Wednesday, August 01, 2012

IF ROMNEY LOSES, HOW CRAZY WILL THE GOP NOMINEE BE IN 2016?

I'm sure you know that Ted Cruz won the Republican Senate runoff in Texas yesterday, beating David Dewhurst -- who, despite the fact that he's Rick Perry's lieutenant governor and a Perry loyalist, was deemed insufficiently conservative in this race, a race he was once heavily favored to win. I'm enjoying Think Progress's roundup of Cruz's craziest positions and pronouncements:
Ted Cruz Believes George Soros Leads A United Nations Conspiracy To Eliminate Golf: ... Cruz published an article on his campaign website claiming that [the UN's Agenda 21] is actually a nefarious plot to "abolish 'unsustainable' environments, including golf courses, grazing pastures, and paved roads." To top it off, Cruz lays the blame for this global anti-golf conspiracy at the feet of a well-known Tea Party boogieman -- "The originator of this grand scheme is George Soros."

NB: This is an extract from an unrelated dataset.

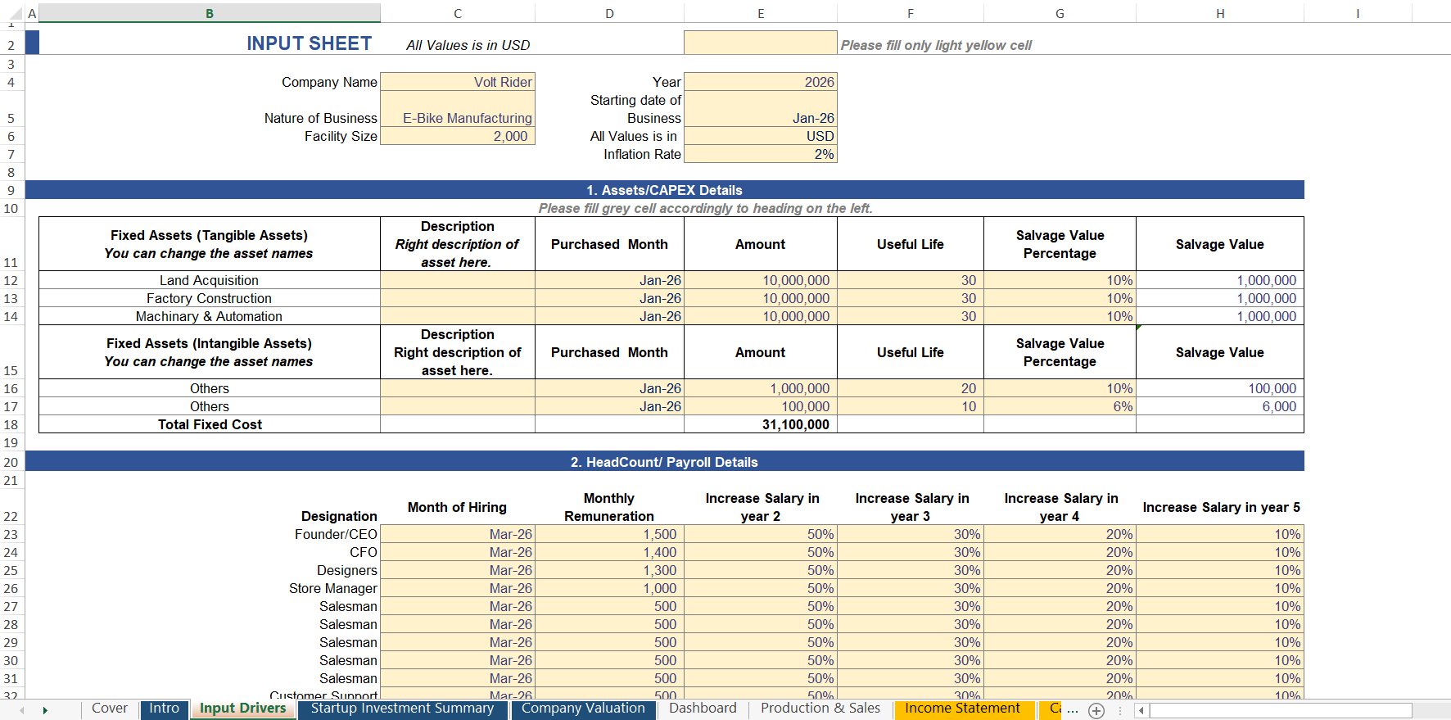Select the Income Statement tab
1451x720 pixels.
(962, 709)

...The Constitution provides that Acts of Congress "shall be the supreme law of the land," and thus cannot be nullified by rogue state lawmakers. Cruz, however, co-authored an unconstitutional proposal claiming two or more states could simply ignore the Constitution's command and nullify the Affordable Care Act so long as they work together...

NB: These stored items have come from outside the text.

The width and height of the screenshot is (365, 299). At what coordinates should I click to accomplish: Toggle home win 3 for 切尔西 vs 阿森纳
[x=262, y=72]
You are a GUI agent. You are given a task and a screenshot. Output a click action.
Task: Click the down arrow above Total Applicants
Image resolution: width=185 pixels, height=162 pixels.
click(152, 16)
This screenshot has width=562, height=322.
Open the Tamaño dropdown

At a campaign event earlier this month, Cruz touted another of the Tea Party’s favorite conspiracy theories, claiming that "Sharia law is an enormous problem" in this country....
I read this after looking at the Texas results, I look at results of GOP primaries in other states, I see the complaints of Steve LaTourette and Richard Hanna about GOP extremism, I notice that Tommy Thompson is struggling in a GOP Senate primary race in Wisconsin -- and I can't help thinking that, if there's an open Republican presidential primary in 2016, it's not going to go the way the last two have gone, with a guy suspected of being a "RINO" triumphing because there are just enough old-guard non-purist Republican voters. Next time, it's going to go like one of these Senate primaries.

Which means that if Chris Christie really wants to be president, he's crazy to do things like what he did yesterday, which was to break ground on a solar farm in Hackensack. It means that Mitch Daniels, if he runs, will be raked over the coals for having urged a social-issues "truce." It means Bobby Jindal's youthful participation in an exorcism could be a selling point, not a liability.

If Romney loses this year, there isn't going to be a guy with a gazillion dollars rallying not-completely-crazy Republican voters and beating extremists by outspending them. It means there'll be just a bunch of extremists competing to out-extreme one another -- basically, this year's field without Romney. (I'm completely discounting the possibility that Jon Huntsman could be the Romney of 2016 -- I think he's seen as so far to the left that he's to the GOP what Joe Lieberman is to the Democrats, or maybe what Zell Miller is.)

I think 2016 could be the year we finally see full-metal crazy at the top of the Republican ticket. And maybe -- finally! -- the mainstream press will understand what the party has been for years. (Though I doubt it.)